= Raw data =

= = =

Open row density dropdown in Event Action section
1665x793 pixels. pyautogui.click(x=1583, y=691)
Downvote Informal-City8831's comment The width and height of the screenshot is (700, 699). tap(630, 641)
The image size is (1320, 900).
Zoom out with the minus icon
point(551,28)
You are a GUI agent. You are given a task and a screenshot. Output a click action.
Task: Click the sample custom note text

= = =

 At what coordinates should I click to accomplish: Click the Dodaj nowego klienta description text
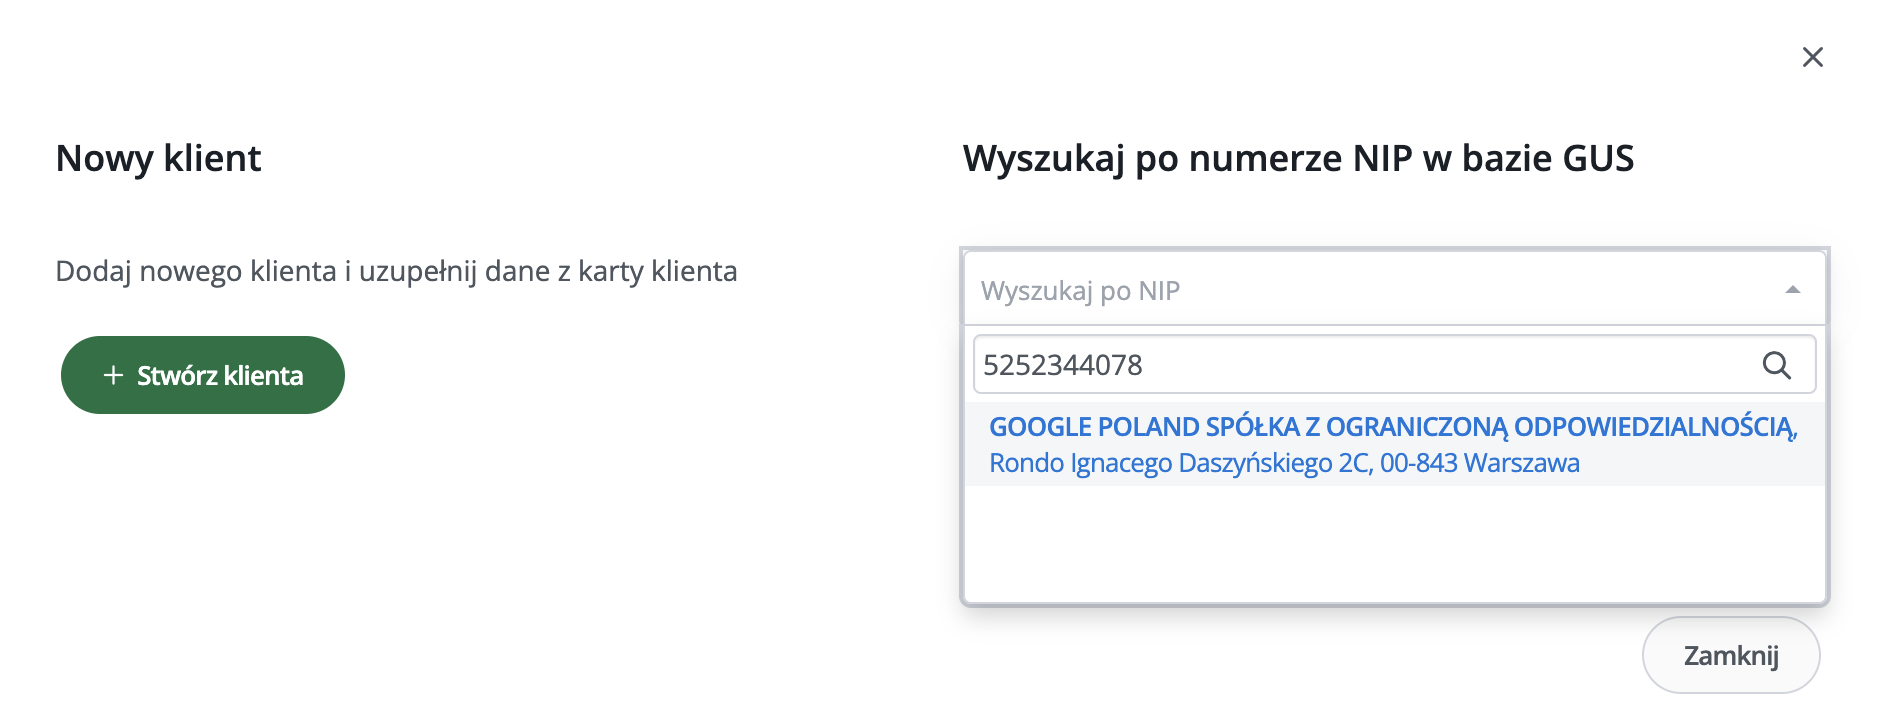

= = =

= Task statement =
Lines that contain "text" should be pulled from the entries above and reported.

= Response to the exercise =
Task: Click the sample custom note text
 At what coordinates should I click to accomplish: Click the Dodaj nowego klienta description text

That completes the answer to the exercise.